Beginning January 20, it will be Trump’s show. From the most trivial things to the most weighty, the power will emanate from and the buck will stop at Trump’s Oval Office.
Does he really think direct U.S. control of Greenland is important to our national security? If so, what’s he going to do about it? If not, why is he antagonizing the NATO ally that controls Greenland and cooperates with us on security matters there?
On more weighty matters, what actual policies will he follow with respect to China and Russia and Iran? Will they work? Will he bring peace to Ukraine? How? Will the economy benefit from his trade and tax measures? Will the country benefit from his immigration policies?
The time in which president-elect Trump just gets to talk ends in eleven days. And the phony political war of the last two months—in which the newly victorious president-elect has been confident and triumphant, with the opposition dispirited and in disarray—ends as well.
As a president facing real challenges at home and abroad, Trump will be judged not by talk but by deeds. And he won’t be able to blame Congress for failures, as Congress is controlled by his party, a party he controls. The last time a president entered a second term with control of Congress was George W. Bush in 2005. He claimed a mandate and he and his party were riding high. It didn’t end well.
No one should relish the prospect of these next four years. There will be serious human costs, at home and abroad, from Trump’s policies. Real damage will be done to our political system, our country, and the world.
That’s why we in the opposition will have a responsibility to oppose and block damaging policies when we can. A checked Trump will be a less destructive Trump—less destructive to the world, to our nation, to our democracy.
So we should try to check him where we can. But it will still be Trump’s moment. He’ll be in charge. It will be a rough four years. But it could also be a clarifying moment. It could be a moment when government by demagoguery and dishonesty, animated by authoritarianism, is discredited. And it could also be a moment when, in opposition and with its back against the wall, a robust and forward-looking liberalism emerges.

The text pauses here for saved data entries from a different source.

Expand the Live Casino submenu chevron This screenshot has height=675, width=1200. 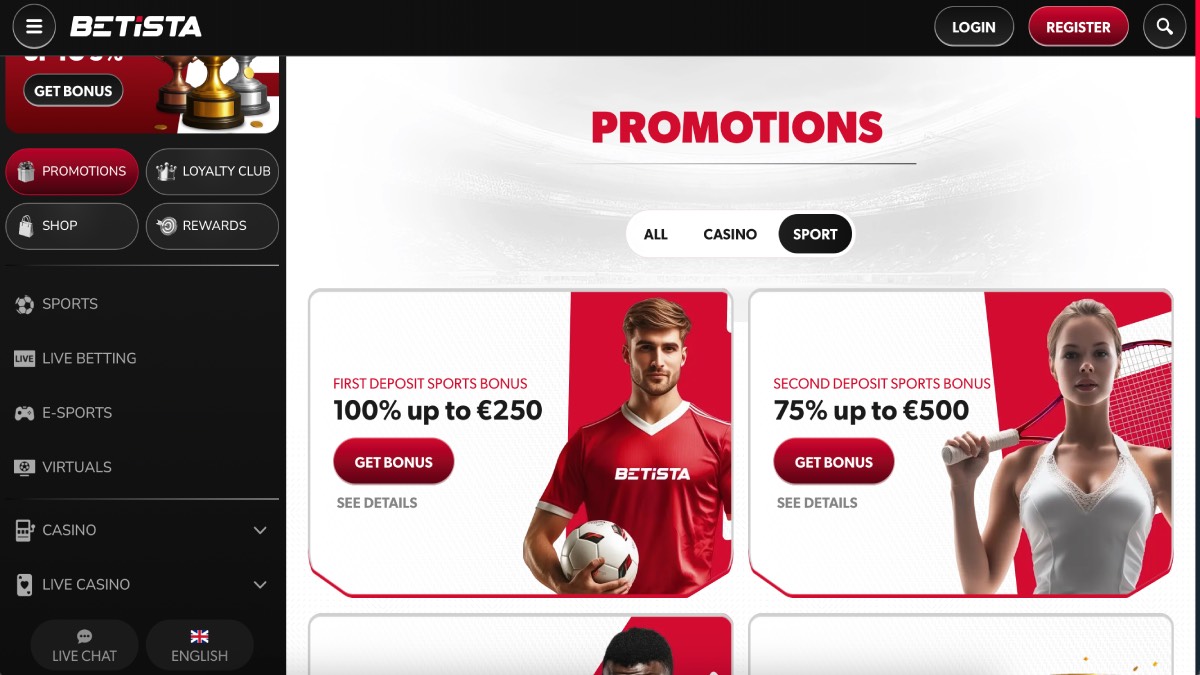260,584
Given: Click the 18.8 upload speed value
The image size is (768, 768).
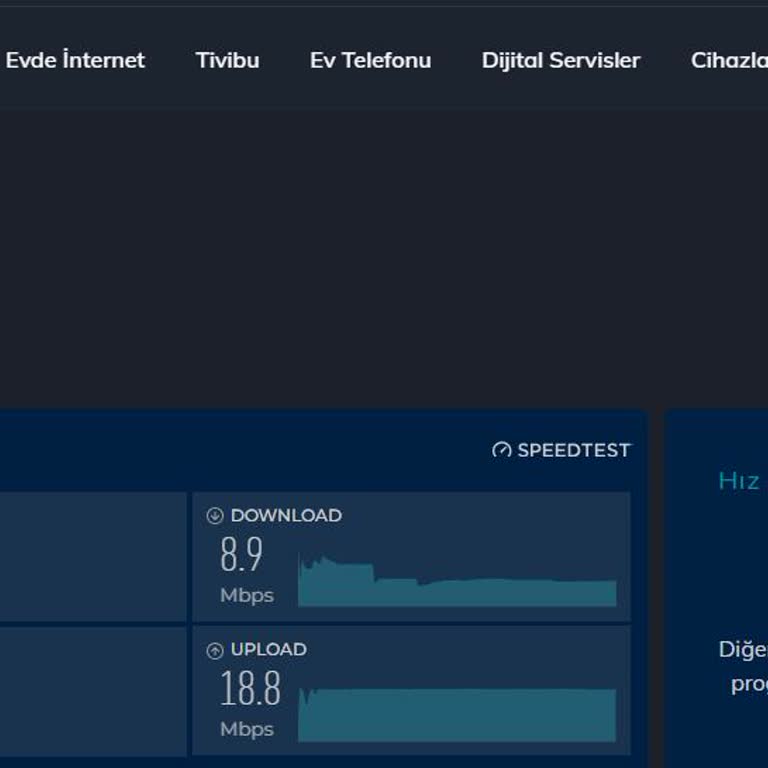Looking at the screenshot, I should click(250, 689).
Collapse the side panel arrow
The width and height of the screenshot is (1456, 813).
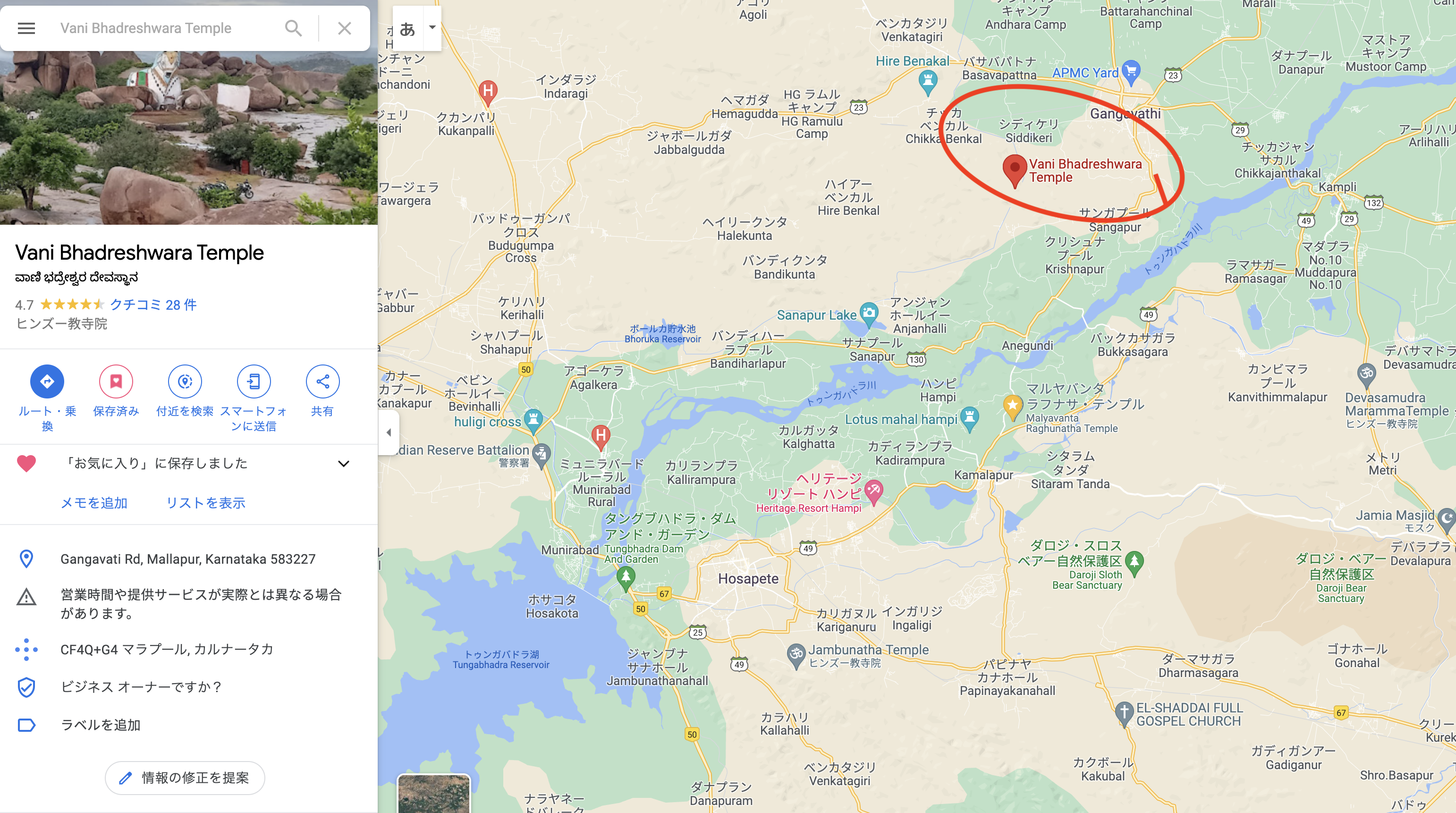[389, 432]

Donald to Vlad: ‘I Feel Your Pain’
by Cathy Young
Amid his other eccentric ramblings (putting it charitably) at Tuesday’s press conference, President-elect Donald Trump had things to say about Ukraine, Russia, and the war he once vowed to settle in one day. This time, he conceded that it’s a lot more complicated. He also reprised his theme of blaming Joe Biden, claiming that Biden provoked Vladimir Putin not only by bungling the Afghanistan exit but by urging Ukraine to join NATO: “They had a deal and then Biden broke it.”
Russia—for many, many years, long before Putin—said, “You could never have NATO involved with Ukraine.” . . . That’s been, like, written in stone. And somewhere along the line Biden said, ‘No. They should be able to join NATO.’ Well, then Russia has somebody right on their doorstep, and I could understand their feelings about that.
As a very different Republican president once said: There you go again.
Putin’s “feelings” or “security concerns” about Ukraine and NATO are a perennial pro-Kremlin talking point. I addressed it in The Bulwark in the war’s early days, but a quick update is in order.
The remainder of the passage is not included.